Since I'm out here bearing my soul I'd like to say in my defense that I've felt more stressed out in the last 2 months than I have in the last 10 years. The 1 person I have told the whole story to slowly backed away from me to avoid catching my bad fortune. This was far from the soothing pat on the back I was hoping for (No, I won't tell you the details of what's going on. Yes, it's totally reversible, eventually). I get it, everyone has problems.
So this is my very public apology to the love of my life for making her miserable. For making her cry and causing her to doubt her own sanity by staying with me. The shitty things in my life are absolutely nothing compared to the happiness I feel when we're together. Flipping out just comes easy for me and I gotta get it under control."
I was hoping that the exercise would help him to really think about how his actions and words hurt me, but also I was hoping that maybe some of his friends would give him feedback about their own issues with anger and how they coped. I was right. They did. That's when someone brought Borderline Personality Disorder to our attention.

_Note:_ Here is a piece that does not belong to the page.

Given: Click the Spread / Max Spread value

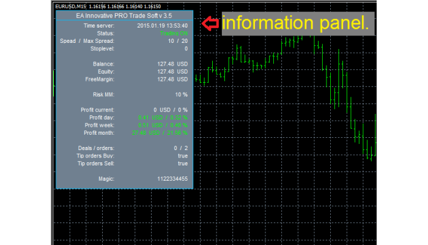Looking at the screenshot, I should [179, 41].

For a couple of weeks, just knowing his behavior was being described to a tee and had a label made him aware of his actions and able to calm down faster. But because his memory is particularly short (see the mention in his apology about 2 stressful months, which were actually 9 stressful months), as the weeks passed, he slowly slipped right back into the same mood swings that I already described in the previous posts. The return of Mr. Hyde.
Why would I keep him for all of that stress? Because of how I felt during those good moments. I do truly believe that when he was at his best -- when he was Dr. Jekyll -- that he loved me with every ounce of his being: unconditionally and beautifully. What he couldn't or wouldn't change was how when he became Mr. Hyde, he loved me the way that his abusive, adoptive parents had loved him: conditionally and disrespectfully.

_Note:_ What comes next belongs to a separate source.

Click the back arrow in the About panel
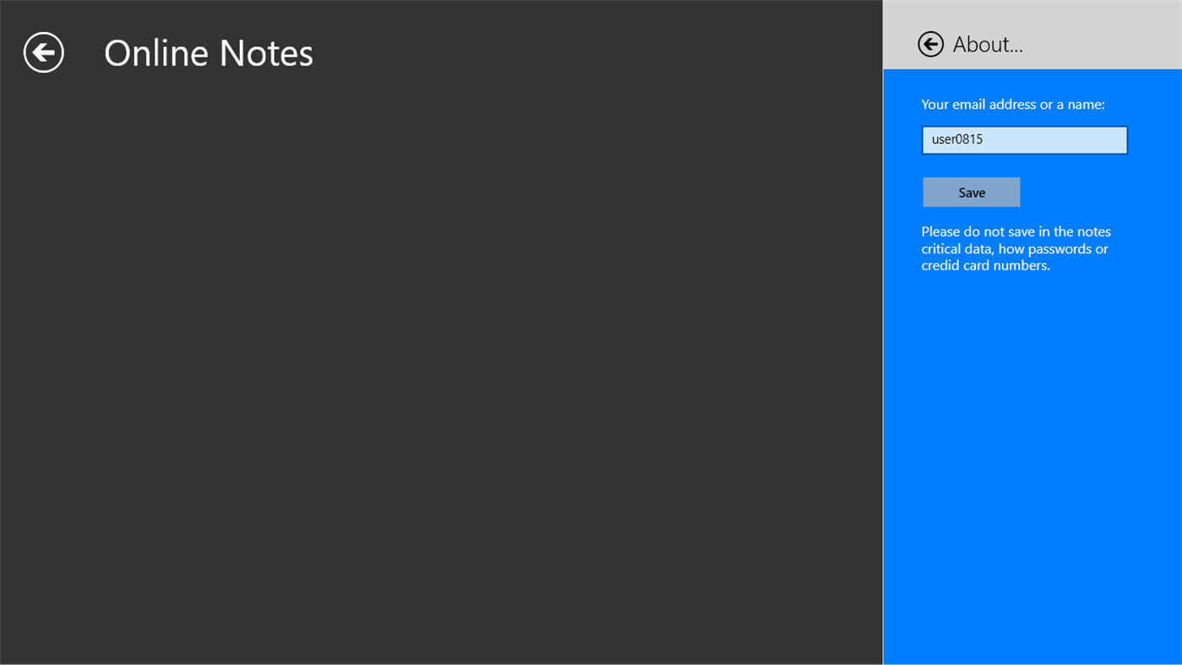1182x665 pixels. 929,43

If he could have stayed in that Dr. Jekyll persona, I could have looked past all of his flaws and his quirks and his idiosyncrasies and his craziness. For the first time in far too long, there was a man who had all of my heart. And it lasted as long as it did, because, regardless of falling short sometimes, he truly made the effort, like that open apology and many other times that he apologized privately. Because when he realized what he was about to lose, he loved me with all of his heart again to be sure he wouldn't lose me. For that, I will always be grateful. To have someone look at me that deeply, that serenely, that adoringly, AND to feel it in return, was something I was not sure existed.
It was the depth of that love that kept me from moving on, however. I did force myself to go on a couple of dates with one man, whom I already knew before meeting P, but that ultimately went nowhere, which was for the best. I was not ready to move on. Until the time of my last post, I still was not ready to move on. And at the time of this writing (which has actually been taking about 3 weeks, with many deletions), I am still not sure if I'm ready to move on.
At this point, only one thing is certain: I will never go back.
Well, that and I now have a much deeper appreciation for yo-yos.
Something happened on November 4th. That date just so happened to be exactly four months from the break-up, but it was something beyond that. Maybe it was all the writing that I had done? Perhaps it was therapeutic or exorcised the ghost or caused some sort of shift to happen. Whatever it was, I no longer felt ... connected. The string had been cut. Life's next chapter, here I come!
I loved deeply. I grieved deeply.
And for that, I am grateful. Deeply.
The End.
1 comment:
i often find writing very therapeutic. it's good to see you at the point where you can look at the next chapter. thanks for sharing.